Mar 20 at 10:30 AM - Sale 2697 -

Sale 2697 - Lot 17

Estimate: $ 5,000 - $ 7,500
(ABOLITION.) Cabinet card portrait of the Rev. Henry Highland Garnet. Albumen photograph, 5½ x 4 inches, on original mount with photographer's inked stamp on verso; minor wear including pinholes and 1-inch crease in lower mount; uncaptioned. Brooklyn, NY: Hargrave Portraits, circa 1876-1878

Additional Details

A portrait of the important abolitionist Henry Highland Garnet (1815-1882), who supported armed rebellion and was viewed as a radical by even ardent abolitionists such as Frederick Douglass and William Lloyd Garrison. His 1865 sermon on the passage of the 13th Amendment was the first address by an African-American to Congress. He went to Liberia as ambassador in 1881, and died there the following year.

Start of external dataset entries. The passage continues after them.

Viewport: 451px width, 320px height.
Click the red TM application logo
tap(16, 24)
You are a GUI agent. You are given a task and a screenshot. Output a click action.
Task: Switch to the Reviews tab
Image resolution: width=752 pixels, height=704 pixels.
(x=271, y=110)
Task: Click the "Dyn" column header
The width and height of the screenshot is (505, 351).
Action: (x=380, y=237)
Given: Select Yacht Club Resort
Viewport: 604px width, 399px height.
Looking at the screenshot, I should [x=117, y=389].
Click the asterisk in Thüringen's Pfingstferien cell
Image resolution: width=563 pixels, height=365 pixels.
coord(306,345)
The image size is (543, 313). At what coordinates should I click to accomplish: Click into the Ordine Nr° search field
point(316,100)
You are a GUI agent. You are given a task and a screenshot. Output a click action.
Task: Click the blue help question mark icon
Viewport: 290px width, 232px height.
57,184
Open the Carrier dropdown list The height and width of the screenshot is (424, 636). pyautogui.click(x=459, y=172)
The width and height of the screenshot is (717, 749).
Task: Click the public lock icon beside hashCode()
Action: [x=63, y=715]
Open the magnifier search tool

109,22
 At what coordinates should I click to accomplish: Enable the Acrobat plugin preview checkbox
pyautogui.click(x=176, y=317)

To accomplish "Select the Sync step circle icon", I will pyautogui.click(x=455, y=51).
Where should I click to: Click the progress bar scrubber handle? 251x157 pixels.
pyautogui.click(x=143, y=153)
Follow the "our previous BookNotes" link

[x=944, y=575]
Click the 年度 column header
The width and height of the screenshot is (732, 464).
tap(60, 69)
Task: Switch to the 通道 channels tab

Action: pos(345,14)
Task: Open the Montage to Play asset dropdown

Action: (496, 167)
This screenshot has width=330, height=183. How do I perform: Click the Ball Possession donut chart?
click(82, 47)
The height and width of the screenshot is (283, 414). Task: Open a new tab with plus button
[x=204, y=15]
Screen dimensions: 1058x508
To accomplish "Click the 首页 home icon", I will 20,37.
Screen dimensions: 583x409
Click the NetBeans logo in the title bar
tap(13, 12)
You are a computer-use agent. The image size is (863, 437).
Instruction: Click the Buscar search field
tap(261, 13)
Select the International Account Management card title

The Irish-born photographer William Gillard Hargrave (circa 1846-1926) established his studio at the corner of Myrtle and Bedford in Brooklyn in 1876, per his inked stamp. He purchased a new studio at 136 Fulton Street in 1878, per the 26 December 1878 Brooklyn Eagle. Rev. Garnet lived in Manhattan during this period, but did have ties to Brooklyn. In December 1875 he married his second wife Sarah Tompkins Garnet, who was born and raised in Brooklyn and had previously taught at the African Free School of Williamsburg. Their December 1875 wedding was held in Brooklyn, and her sister Susan McKinney Steward was a prominent Brooklyn physician.

We have traced no other examples of this portrait. We are aware of only one other Garnet photograph at auction, in a Swann sale on 7 May 2020, lot 60.